**Aim:** Starting at the beginning of the material and ending at the line that contains "coord(150,671)", rewrite those lines as a numbered list. Skip any blank lines.
-- Start of Source records --
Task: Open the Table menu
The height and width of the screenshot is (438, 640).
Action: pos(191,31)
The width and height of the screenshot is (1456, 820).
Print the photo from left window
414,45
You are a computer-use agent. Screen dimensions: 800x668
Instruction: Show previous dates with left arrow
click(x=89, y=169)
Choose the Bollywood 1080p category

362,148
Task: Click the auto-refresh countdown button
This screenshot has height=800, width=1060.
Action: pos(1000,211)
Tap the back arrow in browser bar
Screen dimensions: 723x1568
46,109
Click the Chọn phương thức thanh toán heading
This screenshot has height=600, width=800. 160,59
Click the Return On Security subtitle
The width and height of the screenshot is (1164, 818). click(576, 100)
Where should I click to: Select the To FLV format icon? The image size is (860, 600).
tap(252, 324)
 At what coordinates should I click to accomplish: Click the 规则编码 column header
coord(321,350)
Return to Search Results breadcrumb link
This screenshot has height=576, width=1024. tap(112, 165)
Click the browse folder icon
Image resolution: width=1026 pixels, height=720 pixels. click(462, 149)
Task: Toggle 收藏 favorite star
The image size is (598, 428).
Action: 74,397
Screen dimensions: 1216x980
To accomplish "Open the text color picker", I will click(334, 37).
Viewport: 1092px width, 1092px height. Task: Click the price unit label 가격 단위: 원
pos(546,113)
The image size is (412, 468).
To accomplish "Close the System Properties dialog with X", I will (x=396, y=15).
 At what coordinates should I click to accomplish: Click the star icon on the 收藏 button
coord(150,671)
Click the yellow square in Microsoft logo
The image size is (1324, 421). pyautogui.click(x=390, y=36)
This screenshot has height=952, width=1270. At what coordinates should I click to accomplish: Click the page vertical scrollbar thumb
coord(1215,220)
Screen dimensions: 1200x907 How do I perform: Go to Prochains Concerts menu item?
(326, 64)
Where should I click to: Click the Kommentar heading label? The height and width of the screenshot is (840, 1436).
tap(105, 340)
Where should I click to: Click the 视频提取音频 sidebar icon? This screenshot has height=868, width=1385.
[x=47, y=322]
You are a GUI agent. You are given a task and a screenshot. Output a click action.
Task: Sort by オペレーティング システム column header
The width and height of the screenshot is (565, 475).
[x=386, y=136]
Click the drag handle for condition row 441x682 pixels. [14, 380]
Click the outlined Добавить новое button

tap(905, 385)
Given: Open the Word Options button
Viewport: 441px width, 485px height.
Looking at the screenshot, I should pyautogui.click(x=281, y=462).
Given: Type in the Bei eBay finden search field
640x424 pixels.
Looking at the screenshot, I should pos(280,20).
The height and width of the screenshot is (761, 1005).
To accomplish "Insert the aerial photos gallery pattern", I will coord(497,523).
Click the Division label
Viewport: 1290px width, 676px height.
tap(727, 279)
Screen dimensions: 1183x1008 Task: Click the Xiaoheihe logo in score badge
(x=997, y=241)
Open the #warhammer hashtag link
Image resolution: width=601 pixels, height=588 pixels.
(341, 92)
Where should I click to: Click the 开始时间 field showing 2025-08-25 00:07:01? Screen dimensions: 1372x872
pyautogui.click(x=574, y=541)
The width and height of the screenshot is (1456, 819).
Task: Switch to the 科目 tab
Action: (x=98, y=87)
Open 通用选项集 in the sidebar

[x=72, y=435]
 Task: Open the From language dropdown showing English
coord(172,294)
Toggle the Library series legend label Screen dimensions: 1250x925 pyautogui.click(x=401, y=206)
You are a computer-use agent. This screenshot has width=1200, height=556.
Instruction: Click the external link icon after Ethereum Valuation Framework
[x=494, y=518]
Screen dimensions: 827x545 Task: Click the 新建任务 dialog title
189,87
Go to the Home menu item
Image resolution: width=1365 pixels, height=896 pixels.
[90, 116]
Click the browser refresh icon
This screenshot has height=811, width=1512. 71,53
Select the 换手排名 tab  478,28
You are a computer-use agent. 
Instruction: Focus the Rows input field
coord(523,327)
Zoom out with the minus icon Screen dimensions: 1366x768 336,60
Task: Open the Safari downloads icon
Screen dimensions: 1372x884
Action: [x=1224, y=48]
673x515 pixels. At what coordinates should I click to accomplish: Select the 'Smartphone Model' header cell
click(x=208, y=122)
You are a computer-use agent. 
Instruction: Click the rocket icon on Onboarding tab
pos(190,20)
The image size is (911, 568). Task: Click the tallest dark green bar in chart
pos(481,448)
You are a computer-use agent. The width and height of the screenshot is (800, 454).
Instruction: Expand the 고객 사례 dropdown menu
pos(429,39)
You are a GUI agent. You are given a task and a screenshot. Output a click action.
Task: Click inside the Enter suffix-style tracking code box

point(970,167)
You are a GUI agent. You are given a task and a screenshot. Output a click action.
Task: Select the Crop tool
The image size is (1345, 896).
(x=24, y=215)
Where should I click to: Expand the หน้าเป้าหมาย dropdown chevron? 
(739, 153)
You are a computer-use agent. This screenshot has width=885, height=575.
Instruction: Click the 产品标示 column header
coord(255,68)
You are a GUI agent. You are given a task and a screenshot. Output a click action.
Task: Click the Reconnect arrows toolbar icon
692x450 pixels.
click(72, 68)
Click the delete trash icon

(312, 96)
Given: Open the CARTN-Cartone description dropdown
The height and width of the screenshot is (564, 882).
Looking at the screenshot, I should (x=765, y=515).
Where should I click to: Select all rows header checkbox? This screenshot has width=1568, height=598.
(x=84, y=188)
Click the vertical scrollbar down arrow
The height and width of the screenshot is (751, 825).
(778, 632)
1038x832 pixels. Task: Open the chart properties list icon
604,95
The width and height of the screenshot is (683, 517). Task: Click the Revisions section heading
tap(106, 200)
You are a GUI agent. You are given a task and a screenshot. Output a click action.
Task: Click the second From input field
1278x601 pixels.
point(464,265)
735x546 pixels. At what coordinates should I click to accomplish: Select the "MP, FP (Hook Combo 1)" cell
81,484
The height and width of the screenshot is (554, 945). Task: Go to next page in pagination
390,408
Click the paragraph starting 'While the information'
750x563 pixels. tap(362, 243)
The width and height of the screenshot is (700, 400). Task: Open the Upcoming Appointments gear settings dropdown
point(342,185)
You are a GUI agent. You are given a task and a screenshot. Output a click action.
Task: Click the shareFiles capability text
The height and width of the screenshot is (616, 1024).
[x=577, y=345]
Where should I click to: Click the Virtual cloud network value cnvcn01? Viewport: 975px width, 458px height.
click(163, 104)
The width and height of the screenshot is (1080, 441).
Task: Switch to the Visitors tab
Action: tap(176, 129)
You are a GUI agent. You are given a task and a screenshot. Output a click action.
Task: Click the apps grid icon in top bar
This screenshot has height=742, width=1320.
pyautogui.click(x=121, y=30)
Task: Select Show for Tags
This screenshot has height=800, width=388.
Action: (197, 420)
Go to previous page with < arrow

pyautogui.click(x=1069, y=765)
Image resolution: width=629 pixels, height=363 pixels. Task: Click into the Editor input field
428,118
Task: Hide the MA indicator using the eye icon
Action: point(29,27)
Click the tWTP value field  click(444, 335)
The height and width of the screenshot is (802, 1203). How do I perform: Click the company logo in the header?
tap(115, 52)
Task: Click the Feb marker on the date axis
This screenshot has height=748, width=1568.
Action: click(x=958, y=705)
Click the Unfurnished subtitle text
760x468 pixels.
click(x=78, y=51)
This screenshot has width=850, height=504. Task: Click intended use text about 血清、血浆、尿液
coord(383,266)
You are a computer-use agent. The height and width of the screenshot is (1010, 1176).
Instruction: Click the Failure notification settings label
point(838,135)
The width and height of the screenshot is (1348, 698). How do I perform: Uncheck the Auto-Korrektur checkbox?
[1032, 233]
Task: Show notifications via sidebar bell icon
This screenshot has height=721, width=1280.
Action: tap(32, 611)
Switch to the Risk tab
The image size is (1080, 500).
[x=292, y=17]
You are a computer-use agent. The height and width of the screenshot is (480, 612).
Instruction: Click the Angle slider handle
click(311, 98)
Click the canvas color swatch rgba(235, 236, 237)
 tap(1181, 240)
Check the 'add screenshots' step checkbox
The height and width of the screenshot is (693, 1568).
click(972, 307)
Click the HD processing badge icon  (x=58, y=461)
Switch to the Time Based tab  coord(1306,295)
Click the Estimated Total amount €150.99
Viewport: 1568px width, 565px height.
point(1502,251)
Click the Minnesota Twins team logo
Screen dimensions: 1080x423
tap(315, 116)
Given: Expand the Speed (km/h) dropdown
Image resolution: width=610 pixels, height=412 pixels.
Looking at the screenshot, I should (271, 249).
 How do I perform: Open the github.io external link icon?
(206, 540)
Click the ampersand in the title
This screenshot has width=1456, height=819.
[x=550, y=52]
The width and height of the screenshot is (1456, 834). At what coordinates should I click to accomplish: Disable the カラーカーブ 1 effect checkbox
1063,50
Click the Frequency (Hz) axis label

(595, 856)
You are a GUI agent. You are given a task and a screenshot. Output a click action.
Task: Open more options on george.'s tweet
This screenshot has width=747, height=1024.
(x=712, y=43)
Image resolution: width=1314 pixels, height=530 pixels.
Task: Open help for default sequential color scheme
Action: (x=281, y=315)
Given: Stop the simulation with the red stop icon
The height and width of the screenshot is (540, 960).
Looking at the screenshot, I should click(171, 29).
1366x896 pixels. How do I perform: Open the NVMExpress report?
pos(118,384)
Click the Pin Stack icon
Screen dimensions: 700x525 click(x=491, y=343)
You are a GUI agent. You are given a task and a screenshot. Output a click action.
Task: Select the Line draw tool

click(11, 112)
-- End of Source records --
**Task output:**
1. Task: Open the Table menu
2. The height and width of the screenshot is (438, 640).
3. Action: pos(191,31)
4. The width and height of the screenshot is (1456, 820).
5. Print the photo from left window
6. 414,45
7. You are a computer-use agent. Screen dimensions: 800x668
8. Instruction: Show previous dates with left arrow
9. click(x=89, y=169)
10. Choose the Bollywood 1080p category
11. 362,148
12. Task: Click the auto-refresh countdown button
13. This screenshot has height=800, width=1060.
14. Action: pos(1000,211)
15. Tap the back arrow in browser bar
16. Screen dimensions: 723x1568
17. 46,109
18. Click the Chọn phương thức thanh toán heading
19. This screenshot has height=600, width=800. 160,59
20. Click the Return On Security subtitle
21. The width and height of the screenshot is (1164, 818). click(576, 100)
22. Where should I click to: Select the To FLV format icon? The image size is (860, 600).
23. tap(252, 324)
24.  At what coordinates should I click to accomplish: Click the 规则编码 column header
25. coord(321,350)
26. Return to Search Results breadcrumb link
27. This screenshot has height=576, width=1024. tap(112, 165)
28. Click the browse folder icon
29. Image resolution: width=1026 pixels, height=720 pixels. click(462, 149)
30. Task: Toggle 收藏 favorite star
31. The image size is (598, 428).
32. Action: 74,397
33. Screen dimensions: 1216x980
34. To accomplish "Open the text color picker", I will click(334, 37).
35. Viewport: 1092px width, 1092px height. Task: Click the price unit label 가격 단위: 원
36. pos(546,113)
37. The image size is (412, 468).
38. To accomplish "Close the System Properties dialog with X", I will (x=396, y=15).
39.  At what coordinates should I click to accomplish: Click the star icon on the 收藏 button
40. coord(150,671)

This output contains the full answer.